The affordability crisis in Canadian real estate has already passed the point of being just a matter of what city one would prefer to live in, as it has become a life-and-death issue for those who are forced to stay in substandard emergency housing.
In a breakdown piece for CBC News, Canadian Alliance to End Homelessness president/CEO Tim Richter and Upstream founder Ryan Meili outlined the grim tableau that characterizes the country’s emergency shelters at present.
“[The shelters] are packed to the rafters. People are languishing in homelessness longer, and their ranks include seniors, veterans and families with children,” Richter and Meili wrote. “Shamefully, Indigenous Canadians are more than 10 times more likely than non-Indigenous people to end up in emergency shelter.”
“One of the biggest factors that determines whether people will stay healthy or wind up needing emergency or chronic medical care is where they live.
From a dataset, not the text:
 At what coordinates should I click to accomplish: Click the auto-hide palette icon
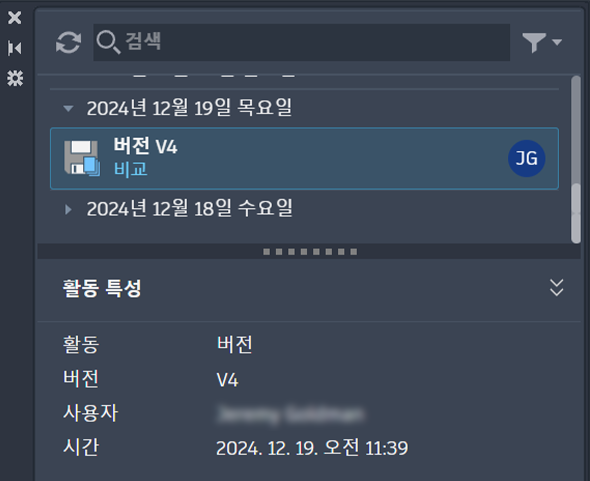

People without access to stable housing are at higher risk of illness, and their likelihood of recovering well from that illness is greatly diminished,” the analysis added.
Per figures from the latest National Shelter Study, approximately 35,000 Canadians are homeless at any given night. Estimates of the annual number of homeless people exceed 235,000.
The situation is such that “physicians have gone so far as to label homelessness a palliative diagnosis.”
“Not having a home can be lethal. Homelessness causes premature death and poor health,” according to the duo. “The crisis stands to get worse before it gets better, as federal operating agreements for older social housing expire and more than 300,000 more households risk losing the subsidies that keep their housing affordable.”
And while Richter and Meili are one in the belief that an effective housing strategy is necessary to ensure that every Canadian has access to safe and affordable housing, the absolutely massive scope of the issue “when set against political and fiscal realities will force the government to make some difficult choices.”
“To make the difficult choices ahead, the government should take a page from medicine and triage,” the duo stated.